PROBLEM TO WORK ON:
Beginning with the line that holds "The height and width of the screenshot is (648, 752)." in the data below, give again every line through the one that holds "Task: Switch to the Documentation tab", exactly as written.

LISTED RECORDS:
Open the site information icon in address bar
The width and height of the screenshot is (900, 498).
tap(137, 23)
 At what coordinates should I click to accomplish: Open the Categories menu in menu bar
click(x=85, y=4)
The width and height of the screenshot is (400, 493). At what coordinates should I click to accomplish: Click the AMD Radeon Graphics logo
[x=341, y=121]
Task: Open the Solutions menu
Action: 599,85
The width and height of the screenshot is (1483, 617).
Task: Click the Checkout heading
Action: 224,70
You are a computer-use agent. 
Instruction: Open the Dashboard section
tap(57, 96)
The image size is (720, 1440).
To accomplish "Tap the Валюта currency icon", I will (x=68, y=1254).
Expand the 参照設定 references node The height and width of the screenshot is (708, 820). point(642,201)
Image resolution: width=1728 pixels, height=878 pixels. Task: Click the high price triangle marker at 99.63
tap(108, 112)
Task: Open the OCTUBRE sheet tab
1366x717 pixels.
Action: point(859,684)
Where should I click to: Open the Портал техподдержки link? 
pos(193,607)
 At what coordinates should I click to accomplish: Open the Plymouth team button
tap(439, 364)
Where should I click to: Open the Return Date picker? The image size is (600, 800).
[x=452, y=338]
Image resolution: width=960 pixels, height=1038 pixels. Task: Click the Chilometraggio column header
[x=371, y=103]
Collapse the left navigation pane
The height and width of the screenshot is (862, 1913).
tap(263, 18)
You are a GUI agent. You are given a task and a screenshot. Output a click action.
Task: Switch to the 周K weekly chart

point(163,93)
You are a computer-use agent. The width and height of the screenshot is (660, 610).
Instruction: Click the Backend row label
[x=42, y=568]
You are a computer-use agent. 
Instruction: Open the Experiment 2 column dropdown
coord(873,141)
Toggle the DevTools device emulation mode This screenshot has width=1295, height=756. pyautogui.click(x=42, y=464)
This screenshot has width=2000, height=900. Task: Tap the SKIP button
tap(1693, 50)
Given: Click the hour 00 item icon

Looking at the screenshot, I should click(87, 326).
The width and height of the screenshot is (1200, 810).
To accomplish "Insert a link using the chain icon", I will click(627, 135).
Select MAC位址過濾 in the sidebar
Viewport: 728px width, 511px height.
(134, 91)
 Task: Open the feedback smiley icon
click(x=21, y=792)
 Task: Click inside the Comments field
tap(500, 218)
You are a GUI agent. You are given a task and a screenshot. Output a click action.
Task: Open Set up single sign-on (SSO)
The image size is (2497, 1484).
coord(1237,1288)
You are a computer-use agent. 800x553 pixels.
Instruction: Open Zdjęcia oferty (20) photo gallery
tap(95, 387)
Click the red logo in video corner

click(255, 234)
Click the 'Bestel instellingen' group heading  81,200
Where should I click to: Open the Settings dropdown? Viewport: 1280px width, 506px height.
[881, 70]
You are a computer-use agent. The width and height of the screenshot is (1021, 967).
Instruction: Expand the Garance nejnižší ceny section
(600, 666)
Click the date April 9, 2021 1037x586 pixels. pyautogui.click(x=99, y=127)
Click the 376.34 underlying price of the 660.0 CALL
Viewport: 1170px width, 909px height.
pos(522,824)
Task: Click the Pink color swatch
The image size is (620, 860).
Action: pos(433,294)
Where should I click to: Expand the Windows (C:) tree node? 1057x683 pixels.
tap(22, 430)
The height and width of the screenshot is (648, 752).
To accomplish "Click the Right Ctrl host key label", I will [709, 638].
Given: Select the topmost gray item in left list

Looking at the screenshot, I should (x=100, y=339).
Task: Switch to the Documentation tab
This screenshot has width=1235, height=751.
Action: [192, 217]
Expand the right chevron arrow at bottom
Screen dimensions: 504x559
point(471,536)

THE COMPLETED TASK:
The height and width of the screenshot is (648, 752).
To accomplish "Click the Right Ctrl host key label", I will [709, 638].
Given: Select the topmost gray item in left list

Looking at the screenshot, I should (x=100, y=339).
Task: Switch to the Documentation tab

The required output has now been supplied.